Miranda is receding. When those cities of empty minds gabble their nothing at her, River listens to Kaylee instead, or Mal, or even Zoe--her grief presses against her heart as hard and hot as a tumour, but it's real, it's human, and Zoe won't lie down under its hurt. When River dreams, and Simon isn't there to comfort her, and Jayne stomps through the night-dark with knives in his mind, River creeps into Inara's shuttle and touches her. A palm on her calf, a fingertip on the ball of her foot. Inara wakes smiling. It's a smile full of habit, because she never knows whose face she expects above her in the dreamtime. River doesn't mind. She reaches for the shreds of Inara's hopes, and Inara cradles her, tightly, closely.
"This isn't love," River whispers. "This is learning."
"What's that, sweetie?"
River blinks at Kaylee, surfacing from her crawlspace, mussed and sweaty. When River climbed out of frozen sleep, Simon laid her next to Kaylee as she dreamed. River remembers the swirl of dark hair and sweet silks in her mind, the way Inara's face appeared when Kaylee's pain was worst.
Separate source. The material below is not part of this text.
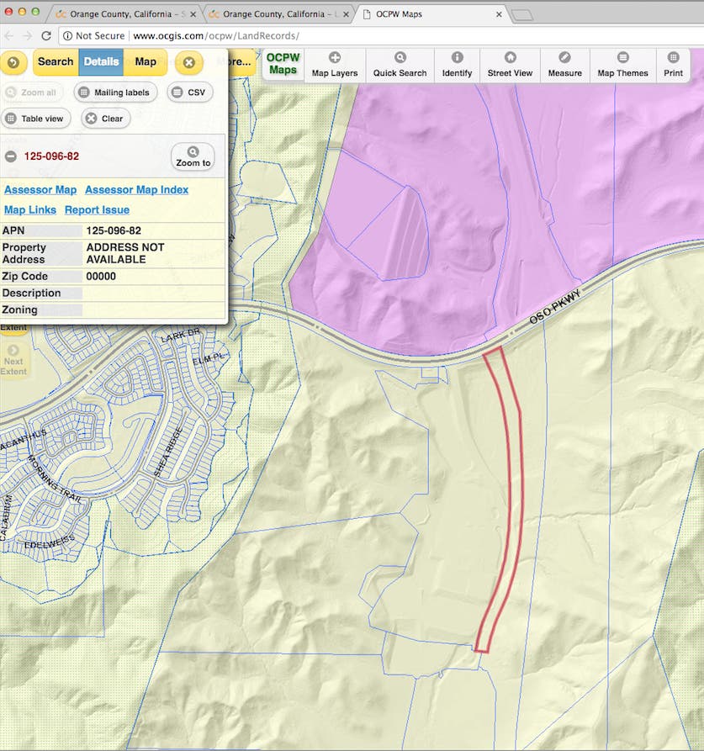
Task: Open the Assessor Map link
Action: tap(40, 190)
"You love my brother," River says. Like so many things, it's the truth but not everything; it's what she is allowed to say, but not all she knows.
Kaylee smiles, shrugs her hair out of her face, and stretches out her back by grabbing her ankles and leaning forward. "He's mighty sweet," she says. Her cheeks are pink. "I always thought I would, if I ever had the chance."
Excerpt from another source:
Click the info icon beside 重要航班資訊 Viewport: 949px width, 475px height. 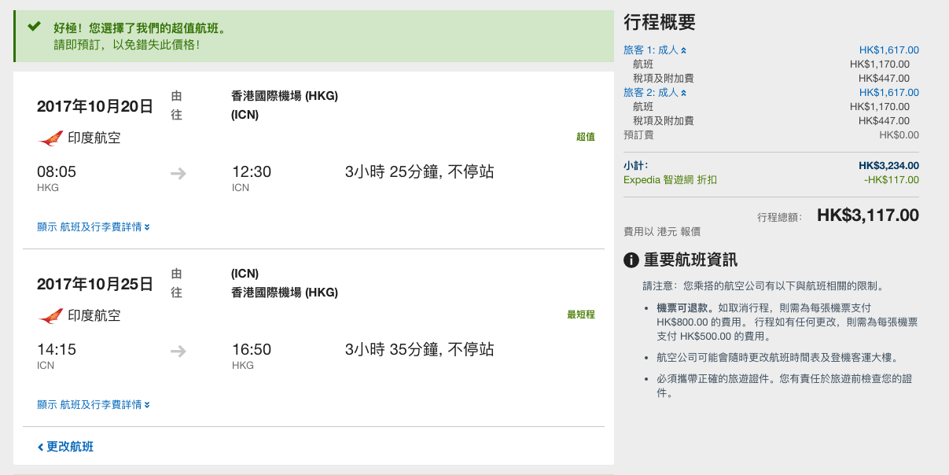click(x=631, y=260)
River nods. It doesn't matter, even so. Kaylee would live brighter if she weren't grabbing for the chain-gang rhythm of Simon's expectations. His beliefs are algorithms and hierarchies, all cause-and-effect. Kaylee tastes wisdom and swallows knowledge whole.
"You split yourself in pieces to fit him," River says. "He faults the places where the slivers haven't worn smooth."
"Now, that ain't so--"
Kaylee's mind turns dissonant and River winces, hugs her knee tighter. They're two girls, sitting here on the engine room's floor, whispering secrets. River tries to remember that. She tries. But the places where Kaylee's unhappiness bleeds through are hurtful, so River says, "Inara's back now."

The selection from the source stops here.